▸ **Brief**:
Copy each line containing the word "unid" from the records that follow, please.

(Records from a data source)
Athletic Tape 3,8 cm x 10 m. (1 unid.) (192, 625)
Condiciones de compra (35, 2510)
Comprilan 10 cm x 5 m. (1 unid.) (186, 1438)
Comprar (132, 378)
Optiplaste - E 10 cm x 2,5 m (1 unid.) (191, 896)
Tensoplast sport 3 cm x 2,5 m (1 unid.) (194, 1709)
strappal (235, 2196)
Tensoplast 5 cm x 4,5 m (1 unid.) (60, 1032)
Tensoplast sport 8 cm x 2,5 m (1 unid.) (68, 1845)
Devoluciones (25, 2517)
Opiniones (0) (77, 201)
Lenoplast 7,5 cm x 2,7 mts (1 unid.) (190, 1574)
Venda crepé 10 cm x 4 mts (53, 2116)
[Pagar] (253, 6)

▸ **The answer**:
Athletic Tape 3,8 cm x 10 m. (1 unid.) (192, 625)
Comprilan 10 cm x 5 m. (1 unid.) (186, 1438)
Optiplaste - E 10 cm x 2,5 m (1 unid.) (191, 896)
Tensoplast sport 3 cm x 2,5 m (1 unid.) (194, 1709)
Tensoplast 5 cm x 4,5 m (1 unid.) (60, 1032)
Tensoplast sport 8 cm x 2,5 m (1 unid.) (68, 1845)
Lenoplast 7,5 cm x 2,7 mts (1 unid.) (190, 1574)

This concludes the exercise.